タイ投資委、地域経済への貢献事業に新たな恩典

(タイ)

バンコク発

2019年03月22日

タイ投資委員会(BOI)は3月4日に開催した投資家向けの会合で、地域経済の発展に貢献する事業に対し、新たな恩典を設けたことを発表した(注1)。事業への民間企業の参画を促すのが狙いだ。

恩典の申請対象は、その事業がBOIの投資奨励業種に属し、かつ申請者が法人税の減免を得ていない、または減免期間が終了している場合となる。申請者が協同組合や地域の企業グループなどに対し、その生産性やサービスの向上のため、設備投資または研修の実施など、100万バーツ(約350万円、1バーツ=約3.5円)以上支援した場合、その支援額に応じて、申請者は3年間の法人税免除が得られる(注2)。複数の組織に支援する場合、1つの組織への支援額が20万バーツ以上で、計100万バーツ以上になることが条件だ。

具体的な支援内容としては、農業や食品加工に関わる協同組合を対象に、食品安全基準や製品デザインについての研修を実施すること、また生産ラインの機械設備やデジタル技術の導入支援などが挙げられる。

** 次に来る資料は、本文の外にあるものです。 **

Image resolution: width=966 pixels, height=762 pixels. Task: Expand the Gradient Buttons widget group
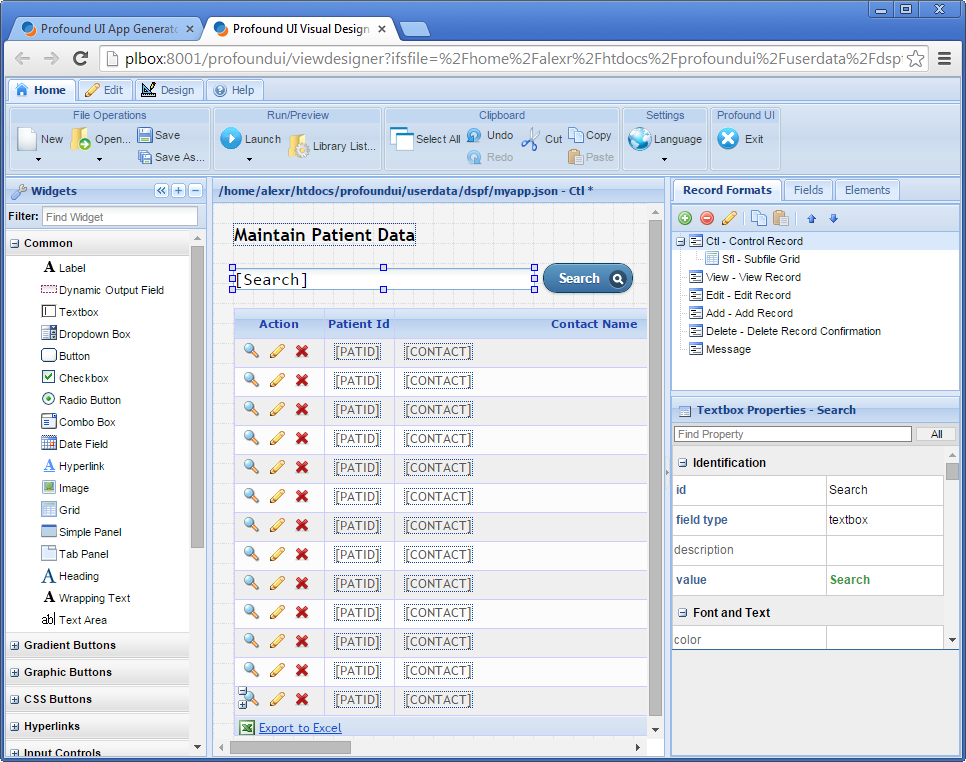[15, 646]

BOIへの申請の際、支援計画書も併せて提出する必要がある。BOIから奨励証書が発行された場合、証書の発行日付から3年以内に、これらの支援事業を完了させなければならない。BOIによると、恩典の申請受け付けは既に開始されており、2020年末が申請締め切りとなる。

(注1)本稿は、BOIが3月4日にバンコクで開催したセミナー「Thailand Investment Year-What’s New」でのドゥアンジャイBOI長官の発表内容に基づく。

(注2)支援対象となる地域組織は、農業、軽工業、観光のいずれか1つに該当する事業に携わっていること、さらに関連省庁または市町村自治体に登録されている組織であることが条件(参照:BOI布告11/2561)。免除される法人税は、支援額(投資額)の120%が上限。